Exercise instructions:
1. Rewrite the paragraph in the NER annotation tool text that begins "Relationships can be configured in many levels" as a short bulleted list that keeps its main facts.
2. Please supply what comes next in the NER annotation tool text, starting right after its last sentence.

Document:
----
Overall, a reasonably priced experience.

Loading this document into the new NER annotation presents a worker with the following interface:

Worker presented with an unannotated document

Worker presented with an unannotated document

In this case, the worker’s job is to:

  • Label entities related to the property (location, price, food, etc.)
  • Label entities related to sentiment (positive, negative, or neutral)
  • Link property-related named entities to sentiment-related keywords to accurately capture the guest experience
Worker performing annotations

Worker performing annotations

Annotation speed was an important consideration of the tool. Using a sequence of intuitive keyboard shortcuts and mouse gestures, annotators can drive the interface and:

  • Add and remove named entity annotations
  • Add relationships between named entities
  • Jump to the beginning and end of the document
  • Submit the document

Additionally, there is support for overlapping labels. For example, Seattle Space Needle: in this phrase, Seattle is annotated both as a location by itself and as a part of the attraction name.

The completed annotation provides a more complete, nuanced analysis of the data:

Completed document

Completed document

Relationships can be configured in many levels, from entity categories to other entity categories (for example, from “food” to “sentiment”), or between individual entity types. Relationships are directed, so annotators can link an aspect like food to a sentiment, but not vice-versa (unless explicitly enabled). When drawing relationships, the annotation tool will automatically deduce the relationship label and direction.

Configuring the NER Annotation Tool

In this section, we cover how to customize the NER annotation tool for customer-specific use cases. This includes configuring:

  • The input text to annotate
  • Entity labels
  • Relationship Labels
  • Classification Labels
  • Pre-annotated data
  • Worker instructions

We’ll cover the specifics of the input and output document formats, as well as provide some examples of each.
----
Recorded information:

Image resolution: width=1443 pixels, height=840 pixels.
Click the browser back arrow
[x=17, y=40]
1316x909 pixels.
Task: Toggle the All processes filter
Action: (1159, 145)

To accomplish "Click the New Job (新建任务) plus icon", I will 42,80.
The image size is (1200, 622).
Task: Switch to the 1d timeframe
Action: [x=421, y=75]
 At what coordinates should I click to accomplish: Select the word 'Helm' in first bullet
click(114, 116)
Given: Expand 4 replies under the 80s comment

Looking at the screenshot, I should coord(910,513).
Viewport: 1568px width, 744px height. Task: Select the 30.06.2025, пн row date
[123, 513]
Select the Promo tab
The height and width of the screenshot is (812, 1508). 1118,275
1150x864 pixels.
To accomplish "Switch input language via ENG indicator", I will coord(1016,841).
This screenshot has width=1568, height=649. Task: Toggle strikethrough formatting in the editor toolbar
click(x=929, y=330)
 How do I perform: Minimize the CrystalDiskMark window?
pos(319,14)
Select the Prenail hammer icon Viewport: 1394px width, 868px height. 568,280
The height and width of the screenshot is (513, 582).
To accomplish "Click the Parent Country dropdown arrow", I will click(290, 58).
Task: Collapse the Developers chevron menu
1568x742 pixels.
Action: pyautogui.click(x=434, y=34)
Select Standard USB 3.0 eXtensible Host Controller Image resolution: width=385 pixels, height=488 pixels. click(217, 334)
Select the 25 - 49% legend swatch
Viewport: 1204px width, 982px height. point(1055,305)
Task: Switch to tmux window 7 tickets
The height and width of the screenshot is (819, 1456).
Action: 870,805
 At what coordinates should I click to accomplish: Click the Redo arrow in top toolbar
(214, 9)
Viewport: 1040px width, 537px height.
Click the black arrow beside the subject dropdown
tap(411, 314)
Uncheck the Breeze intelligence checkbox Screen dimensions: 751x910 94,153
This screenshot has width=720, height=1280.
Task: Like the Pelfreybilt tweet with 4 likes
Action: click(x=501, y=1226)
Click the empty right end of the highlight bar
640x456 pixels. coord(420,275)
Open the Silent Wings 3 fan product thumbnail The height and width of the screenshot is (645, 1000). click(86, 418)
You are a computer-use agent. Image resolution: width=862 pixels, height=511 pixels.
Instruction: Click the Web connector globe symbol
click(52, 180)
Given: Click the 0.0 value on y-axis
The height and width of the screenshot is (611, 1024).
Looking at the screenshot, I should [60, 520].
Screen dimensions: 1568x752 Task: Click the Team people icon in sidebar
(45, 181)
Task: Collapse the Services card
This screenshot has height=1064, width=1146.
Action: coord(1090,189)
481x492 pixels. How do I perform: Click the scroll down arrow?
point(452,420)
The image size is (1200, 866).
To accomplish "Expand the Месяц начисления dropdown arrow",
----
Responses per task:
1.
- Relationships can be set at many levels: between entity categories (for example, from "food" to "sentiment") or between individual entity types.
- Relationships are directed. Annotators can link an aspect such as food to a sentiment, but not the reverse unless that is explicitly enabled.
- When a relationship is drawn, the tool automatically deduces its label and direction.

2.
Input Document Format

The NER annotation tool expects the following JSON formatted input document (Fields with a question mark next to the name are optional).

{
  text: string;
  tokenRows?: string[][];
  documentId?: string;
  entityLabels?: {
    name: string;
    shortName?: string;
    category?: string;
    shortCategory?: string;
    color?: string;
  }[];
  classificationLabels?: string[];
  relationshipLabels?: {
    name: string;
    allowedRelationships?: {
        sourceEntityLabelCategories?: string[];
        targetEntityLabelCategories?: string[];
        sourceEntityLabels?: string[];
        targetEntityLabels?: string[];
    }[];
  }[];
  entityAnnotations?: {
    id: string;
    start: number;
    end: number;
    text: string;
    label: string;
    labelCategory?: string;
  }[];
  relationshipAnnotations?: {
    sourceEntityAnnotationId: string;
    targetEntityAnnotationId: string;
    label: string;
  }[];
  classificationAnnotations?: string[];
  meta?: {
    instructions?: string;
    disableSubmitConfirmation?: boolean;
    multiClassification: boolean;
  };
}

In a nutshell, the input format has these characteristics:

  • Either entityLabels or classificationLabels (or both) are required to annotate.
  • If entityLabels are given, then relationshipLabels can be added.
  • Relationships can be allowed between different entity/category labels or a mix of these.
  • The “source” of a relationship is the entity that the directed arrow starts with, while the “target” is where it’s heading.
Field Type Description
text string Required. Input text for annotation.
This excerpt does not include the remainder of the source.